= Vicki Adams (trick rider) =

American trick rider

Vicki Adams (born May 13, 1951) is a ProRodeo Hall of Fame cowgirl.

==Life==
Vicki Adams was born Vicki Herrera on May 13, 1951, on the Yakima Indian Reservation in Toppenish, Washington. She is of mixed Native American heritage. Adams' mother was enrolled Yakama. Adams' ethnicity was Yakama, Snohomish, Puyallup, Cowlitz, Cayuse, and Umatilla. However, Adams choose Cowlitz to be enrolled. This was due to her great-great-grandmother's mother being full blood Cowlitz. Her given Indian name is Le Yi Ah. This name means "women who sews fast".

Her father was a rodeo champion who taught his daughter rodeo. She was a barrel racer in an Indian association. She also performed trick riding. In 1969, she was an alternate Miss Indian America. At 18, she met and married Leon Adams.

==Career==
For five decades, Leon and Vicki were a team who entertained rodeo audiences with their roman riding, trick riding, dancing horses, and trained bulls. They performed throughout the United States and in some other countries. They resided in Stuart, Oklahoma. The Adams operated a 2,500 acre ranch in Stuart.

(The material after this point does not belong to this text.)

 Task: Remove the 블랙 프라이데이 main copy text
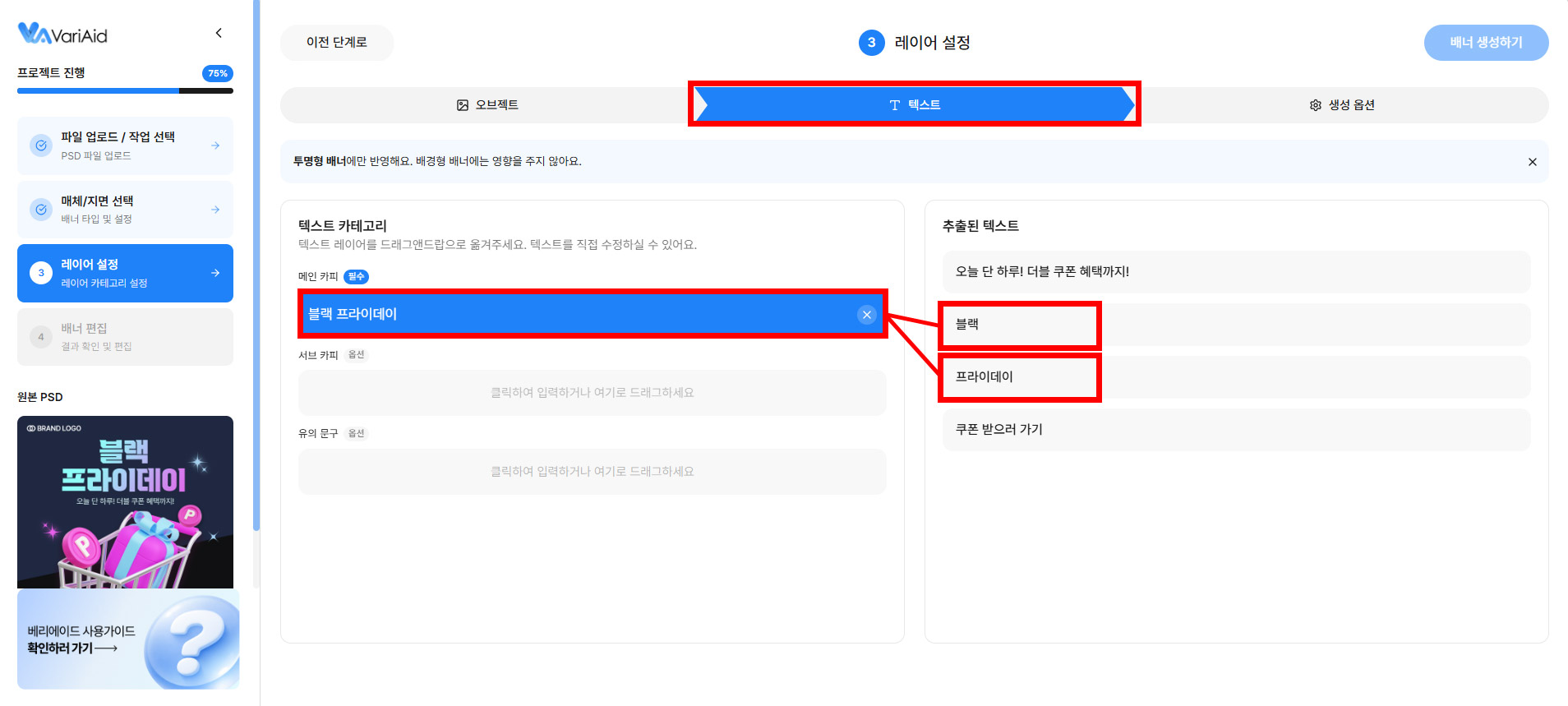[x=866, y=315]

Both of them competed on the Professional Rodeo Cowboys Association, the top circuit in the United States. In 1982 Leon was awarded the PRCA Specialty Act of the Year; in 1984 Vicki received the award. After that, they both won the award in 1987 and 1997. For 19 straight years, they were nominated for the award.

==Honors==
Along with the ProRodeo Hall of Fame, Adams was inducted into the National Multicultural Western Heritage Museum and Hall of Fame in 2005. Adams was presented with the Tad Lucas Award from the National Cowboy and Western Heritage Museum in 2012.

==Retirement and Leon's death==
Leon retired from competition into 2005. Adams retired in 2006. Leon was inducted into the ProRodeo Hall of Fame in 2008 and died on October 30, 2017, in Stuart, Oklahoma.